Screenshot grounding data
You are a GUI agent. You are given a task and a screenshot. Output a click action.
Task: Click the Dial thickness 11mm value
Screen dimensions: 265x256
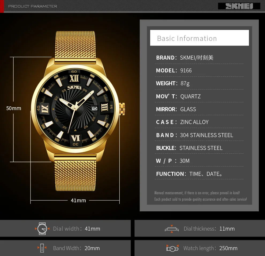point(227,229)
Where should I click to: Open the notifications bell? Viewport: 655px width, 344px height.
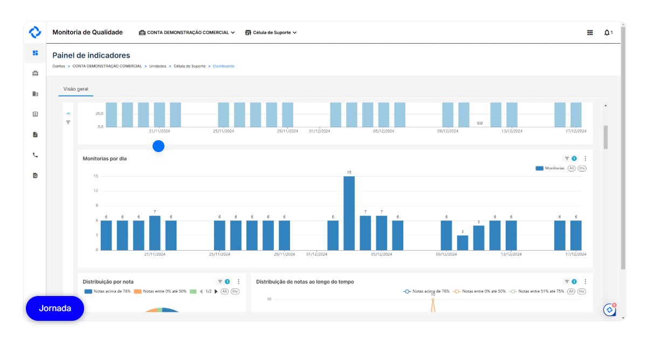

Exercise
What is needed is every record above, returned exactly, with the pictures omitted.

Response
You are a GUI agent. You are given a task and a screenshot. Output a click action.
Task: Click the Dial thickness 11mm value
Screen dimensions: 265x256
point(227,229)
Where should I click to: Open the notifications bell? Viewport: 655px width, 344px height.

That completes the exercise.